That was really interesting. I had no idea. We do take things for granted and don't question the "how" often enough.
Kind of sad that those trestles only lasted for 15 years and had to be rebuilt.

Wendy said...

I agree -- we take too much for granted. We have so much technology these days that it's just a marvel how things were built way back when. Great pictures and food for thought.

Postcardy said...

It's too bad most of the big old trees were destroyed.

barbara and nancy said...

I think I'd have a heart attact going over that giant trestle bridge. It looks like it's made of match sticks.

Little Nell said...

Thanks for the fascinating details in the railroad story. We rarely think of the work done by the early pioneers and engineers.

Wibbo said...

Fascinating images! There's no way you would have got me over that bridge - I'd have been absolutely terrified...

Alan Burnett said...

Another fascinating post. This weeks' theme image has certainly attracted a bumper crop of posts.

Bob Scotney said...

I wouldn't have fancied crossing that trestle bridge either.

Tattered and Lost said...

Indeed the history of so much of the west. I love the shot of the tents in the midst of probably what was left of an old growth forest.

Mike Brubaker said...

A super collection of images to tell a good story. The trestle bridges built on a curve are especially impressive. The felled tree is just too tragic now, even though in its time the photo was intended to impress.
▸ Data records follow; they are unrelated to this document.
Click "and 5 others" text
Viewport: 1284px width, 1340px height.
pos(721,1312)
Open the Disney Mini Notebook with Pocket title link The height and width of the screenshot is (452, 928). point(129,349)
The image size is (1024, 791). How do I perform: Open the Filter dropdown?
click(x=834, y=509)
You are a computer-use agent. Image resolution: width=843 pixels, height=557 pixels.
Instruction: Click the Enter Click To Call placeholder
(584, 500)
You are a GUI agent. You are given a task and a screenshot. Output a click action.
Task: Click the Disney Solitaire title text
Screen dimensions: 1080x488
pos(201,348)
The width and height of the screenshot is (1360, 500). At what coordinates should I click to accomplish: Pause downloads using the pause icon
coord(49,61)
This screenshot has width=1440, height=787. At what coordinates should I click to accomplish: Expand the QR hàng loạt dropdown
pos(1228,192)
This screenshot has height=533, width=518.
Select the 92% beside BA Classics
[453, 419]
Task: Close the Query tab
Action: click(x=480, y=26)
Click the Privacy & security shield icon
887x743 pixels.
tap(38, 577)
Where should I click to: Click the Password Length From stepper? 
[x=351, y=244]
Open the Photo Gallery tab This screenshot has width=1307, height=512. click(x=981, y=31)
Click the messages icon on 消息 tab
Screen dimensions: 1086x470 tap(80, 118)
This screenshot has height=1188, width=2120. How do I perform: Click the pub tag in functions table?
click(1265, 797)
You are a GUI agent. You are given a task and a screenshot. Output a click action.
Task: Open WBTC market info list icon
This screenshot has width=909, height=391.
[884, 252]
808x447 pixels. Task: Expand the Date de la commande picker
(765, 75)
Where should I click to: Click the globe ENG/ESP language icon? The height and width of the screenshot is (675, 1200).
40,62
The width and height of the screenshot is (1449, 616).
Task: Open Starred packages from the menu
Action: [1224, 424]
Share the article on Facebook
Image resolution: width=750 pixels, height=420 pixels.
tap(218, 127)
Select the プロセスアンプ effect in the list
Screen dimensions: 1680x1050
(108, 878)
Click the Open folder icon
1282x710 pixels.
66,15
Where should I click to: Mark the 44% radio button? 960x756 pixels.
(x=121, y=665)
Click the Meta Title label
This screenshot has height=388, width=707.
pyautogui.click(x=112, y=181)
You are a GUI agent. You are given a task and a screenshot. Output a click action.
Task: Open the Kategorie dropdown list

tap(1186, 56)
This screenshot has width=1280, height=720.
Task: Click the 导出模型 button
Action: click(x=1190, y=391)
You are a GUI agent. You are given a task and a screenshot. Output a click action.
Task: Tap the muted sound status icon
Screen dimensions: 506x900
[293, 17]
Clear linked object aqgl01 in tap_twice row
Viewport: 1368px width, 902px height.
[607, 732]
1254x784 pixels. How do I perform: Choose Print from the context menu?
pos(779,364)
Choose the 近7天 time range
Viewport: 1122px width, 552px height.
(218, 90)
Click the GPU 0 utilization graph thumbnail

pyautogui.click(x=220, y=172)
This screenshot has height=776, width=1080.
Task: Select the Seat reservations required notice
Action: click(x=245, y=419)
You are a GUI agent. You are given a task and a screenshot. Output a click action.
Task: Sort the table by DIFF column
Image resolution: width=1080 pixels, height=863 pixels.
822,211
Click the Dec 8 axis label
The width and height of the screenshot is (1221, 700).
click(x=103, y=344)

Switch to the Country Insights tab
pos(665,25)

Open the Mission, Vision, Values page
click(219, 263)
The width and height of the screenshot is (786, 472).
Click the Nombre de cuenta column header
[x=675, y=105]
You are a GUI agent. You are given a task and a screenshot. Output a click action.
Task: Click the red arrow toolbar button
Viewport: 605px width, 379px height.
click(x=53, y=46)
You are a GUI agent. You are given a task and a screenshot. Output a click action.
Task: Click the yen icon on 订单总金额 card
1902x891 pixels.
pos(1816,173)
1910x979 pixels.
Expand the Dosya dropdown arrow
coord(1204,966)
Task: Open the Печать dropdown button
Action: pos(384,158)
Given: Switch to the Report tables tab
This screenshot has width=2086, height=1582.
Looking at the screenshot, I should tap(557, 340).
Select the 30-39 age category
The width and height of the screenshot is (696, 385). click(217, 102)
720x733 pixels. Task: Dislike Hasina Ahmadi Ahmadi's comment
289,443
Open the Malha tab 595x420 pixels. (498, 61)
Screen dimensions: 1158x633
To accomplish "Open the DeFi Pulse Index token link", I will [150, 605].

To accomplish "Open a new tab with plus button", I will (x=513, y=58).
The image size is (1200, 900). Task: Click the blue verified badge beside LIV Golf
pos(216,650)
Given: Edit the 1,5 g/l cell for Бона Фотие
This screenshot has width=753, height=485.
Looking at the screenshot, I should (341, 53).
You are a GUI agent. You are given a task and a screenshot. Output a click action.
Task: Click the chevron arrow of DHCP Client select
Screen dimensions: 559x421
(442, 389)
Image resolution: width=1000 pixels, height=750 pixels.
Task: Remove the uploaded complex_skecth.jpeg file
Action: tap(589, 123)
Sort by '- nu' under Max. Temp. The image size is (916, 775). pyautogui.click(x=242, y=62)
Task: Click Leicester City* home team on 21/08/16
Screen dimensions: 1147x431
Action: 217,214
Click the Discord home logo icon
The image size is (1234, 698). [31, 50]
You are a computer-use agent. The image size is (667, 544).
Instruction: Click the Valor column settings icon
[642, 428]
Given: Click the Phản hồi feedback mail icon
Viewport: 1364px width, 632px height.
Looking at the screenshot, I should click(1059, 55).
It always pains me to see those old trees now gone...

That locomotive on the [impressive] trestle bridge kinda look like a toy train, doesn't it?! I guess it looks dwarfed by the bridge.

Teresa Wilson Rogers said...

It really is amazing all the work that went into building the track into the wilderness - I never thought about it before. And those trestles were a work of art, how did they hold those trains? Those were fascinating pictures!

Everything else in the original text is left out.